(Lines from a data collection)
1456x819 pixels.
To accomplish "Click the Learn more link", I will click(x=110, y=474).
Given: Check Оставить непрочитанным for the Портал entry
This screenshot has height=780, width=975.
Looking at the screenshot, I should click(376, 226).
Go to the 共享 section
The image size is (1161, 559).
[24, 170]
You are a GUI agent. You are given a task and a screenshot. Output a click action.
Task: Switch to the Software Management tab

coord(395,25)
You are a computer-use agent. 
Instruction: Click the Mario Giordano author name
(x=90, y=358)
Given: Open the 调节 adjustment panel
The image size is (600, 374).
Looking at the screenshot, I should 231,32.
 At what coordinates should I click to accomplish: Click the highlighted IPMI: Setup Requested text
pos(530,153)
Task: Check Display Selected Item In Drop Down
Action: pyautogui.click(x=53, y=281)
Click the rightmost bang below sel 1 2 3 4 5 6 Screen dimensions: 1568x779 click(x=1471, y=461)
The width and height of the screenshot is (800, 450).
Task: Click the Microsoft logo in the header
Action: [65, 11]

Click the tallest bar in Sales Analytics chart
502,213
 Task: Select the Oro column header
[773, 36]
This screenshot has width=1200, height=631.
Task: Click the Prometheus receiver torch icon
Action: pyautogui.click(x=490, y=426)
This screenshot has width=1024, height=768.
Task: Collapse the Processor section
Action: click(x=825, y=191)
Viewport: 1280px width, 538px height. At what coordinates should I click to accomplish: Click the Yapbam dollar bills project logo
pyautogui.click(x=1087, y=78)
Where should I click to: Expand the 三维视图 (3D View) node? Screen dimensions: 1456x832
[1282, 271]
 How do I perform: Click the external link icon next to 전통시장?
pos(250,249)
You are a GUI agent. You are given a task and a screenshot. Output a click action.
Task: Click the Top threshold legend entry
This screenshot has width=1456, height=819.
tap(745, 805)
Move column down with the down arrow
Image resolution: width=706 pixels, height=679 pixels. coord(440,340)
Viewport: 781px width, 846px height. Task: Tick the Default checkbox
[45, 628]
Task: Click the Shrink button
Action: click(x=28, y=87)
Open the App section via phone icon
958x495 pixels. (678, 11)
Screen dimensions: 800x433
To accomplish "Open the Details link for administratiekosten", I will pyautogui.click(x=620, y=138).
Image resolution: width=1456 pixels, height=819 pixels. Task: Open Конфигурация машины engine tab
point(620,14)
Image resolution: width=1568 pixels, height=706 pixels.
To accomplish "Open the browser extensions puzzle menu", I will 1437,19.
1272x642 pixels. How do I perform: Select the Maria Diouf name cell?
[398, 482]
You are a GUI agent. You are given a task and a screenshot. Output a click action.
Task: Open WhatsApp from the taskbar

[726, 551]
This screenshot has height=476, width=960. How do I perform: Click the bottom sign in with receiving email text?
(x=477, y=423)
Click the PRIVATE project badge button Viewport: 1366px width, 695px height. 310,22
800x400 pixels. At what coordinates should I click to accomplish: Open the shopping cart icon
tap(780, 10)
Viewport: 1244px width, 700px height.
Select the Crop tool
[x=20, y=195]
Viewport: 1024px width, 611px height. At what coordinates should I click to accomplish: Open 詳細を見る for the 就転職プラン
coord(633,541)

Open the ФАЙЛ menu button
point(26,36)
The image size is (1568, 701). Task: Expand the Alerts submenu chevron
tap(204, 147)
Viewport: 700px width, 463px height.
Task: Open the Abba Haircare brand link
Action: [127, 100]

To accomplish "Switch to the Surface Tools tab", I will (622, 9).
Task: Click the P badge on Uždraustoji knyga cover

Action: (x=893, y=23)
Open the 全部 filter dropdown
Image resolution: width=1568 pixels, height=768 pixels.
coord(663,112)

**WHAT TO WORK ON**
Rewrite the lines above as a Markdown table with two columns, Row and Line, numbering the rows in order and leaving out the blank lines.

**WRITTEN SOLUTION**
| Row | Line |
|---|---|
| 1 | 1456x819 pixels. |
| 2 | To accomplish "Click the Learn more link", I will click(x=110, y=474). |
| 3 | Given: Check Оставить непрочитанным for the Портал entry |
| 4 | This screenshot has height=780, width=975. |
| 5 | Looking at the screenshot, I should click(376, 226). |
| 6 | Go to the 共享 section |
| 7 | The image size is (1161, 559). |
| 8 | [24, 170] |
| 9 | You are a GUI agent. You are given a task and a screenshot. Output a click action. |
| 10 | Task: Switch to the Software Management tab |
| 11 | coord(395,25) |
| 12 | You are a computer-use agent.  |
| 13 | Instruction: Click the Mario Giordano author name |
| 14 | (x=90, y=358) |
| 15 | Given: Open the 调节 adjustment panel |
| 16 | The image size is (600, 374). |
| 17 | Looking at the screenshot, I should 231,32. |
| 18 |  At what coordinates should I click to accomplish: Click the highlighted IPMI: Setup Requested text |
| 19 | pos(530,153) |
| 20 | Task: Check Display Selected Item In Drop Down |
| 21 | Action: pyautogui.click(x=53, y=281) |
| 22 | Click the rightmost bang below sel 1 2 3 4 5 6 Screen dimensions: 1568x779 click(x=1471, y=461) |
| 23 | The width and height of the screenshot is (800, 450). |
| 24 | Task: Click the Microsoft logo in the header |
| 25 | Action: [65, 11] |
| 26 | Click the tallest bar in Sales Analytics chart |
| 27 | 502,213 |
| 28 |  Task: Select the Oro column header |
| 29 | [773, 36] |
| 30 | This screenshot has width=1200, height=631. |
| 31 | Task: Click the Prometheus receiver torch icon |
| 32 | Action: pyautogui.click(x=490, y=426) |
| 33 | This screenshot has width=1024, height=768. |
| 34 | Task: Collapse the Processor section |
| 35 | Action: click(x=825, y=191) |
| 36 | Viewport: 1280px width, 538px height. At what coordinates should I click to accomplish: Click the Yapbam dollar bills project logo |
| 37 | pyautogui.click(x=1087, y=78) |
| 38 | Where should I click to: Expand the 三维视图 (3D View) node? Screen dimensions: 1456x832 |
| 39 | [1282, 271] |
| 40 |  How do I perform: Click the external link icon next to 전통시장? |
| 41 | pos(250,249) |
| 42 | You are a GUI agent. You are given a task and a screenshot. Output a click action. |
| 43 | Task: Click the Top threshold legend entry |
| 44 | This screenshot has width=1456, height=819. |
| 45 | tap(745, 805) |
| 46 | Move column down with the down arrow |
| 47 | Image resolution: width=706 pixels, height=679 pixels. coord(440,340) |
| 48 | Viewport: 781px width, 846px height. Task: Tick the Default checkbox |
| 49 | [45, 628] |
| 50 | Task: Click the Shrink button |
| 51 | Action: click(x=28, y=87) |
| 52 | Open the App section via phone icon |
| 53 | 958x495 pixels. (678, 11) |
| 54 | Screen dimensions: 800x433 |
| 55 | To accomplish "Open the Details link for administratiekosten", I will pyautogui.click(x=620, y=138). |
| 56 | Image resolution: width=1456 pixels, height=819 pixels. Task: Open Конфигурация машины engine tab |
| 57 | point(620,14) |
| 58 | Image resolution: width=1568 pixels, height=706 pixels. |
| 59 | To accomplish "Open the browser extensions puzzle menu", I will 1437,19. |
| 60 | 1272x642 pixels. How do I perform: Select the Maria Diouf name cell? |
| 61 | [398, 482] |
| 62 | You are a GUI agent. You are given a task and a screenshot. Output a click action. |
| 63 | Task: Open WhatsApp from the taskbar |
| 64 | [726, 551] |
| 65 | This screenshot has height=476, width=960. How do I perform: Click the bottom sign in with receiving email text? |
| 66 | (x=477, y=423) |
| 67 | Click the PRIVATE project badge button Viewport: 1366px width, 695px height. 310,22 |
| 68 | 800x400 pixels. At what coordinates should I click to accomplish: Open the shopping cart icon |
| 69 | tap(780, 10) |
| 70 | Viewport: 1244px width, 700px height. |
| 71 | Select the Crop tool |
| 72 | [x=20, y=195] |
| 73 | Viewport: 1024px width, 611px height. At what coordinates should I click to accomplish: Open 詳細を見る for the 就転職プラン |
| 74 | coord(633,541) |
| 75 | Open the ФАЙЛ menu button |
| 76 | point(26,36) |
| 77 | The image size is (1568, 701). Task: Expand the Alerts submenu chevron |
| 78 | tap(204, 147) |
| 79 | Viewport: 700px width, 463px height. |
| 80 | Task: Open the Abba Haircare brand link |
| 81 | Action: [127, 100] |
| 82 | To accomplish "Switch to the Surface Tools tab", I will (622, 9). |
| 83 | Task: Click the P badge on Uždraustoji knyga cover |
| 84 | Action: (x=893, y=23) |
| 85 | Open the 全部 filter dropdown |
| 86 | Image resolution: width=1568 pixels, height=768 pixels. |
| 87 | coord(663,112) |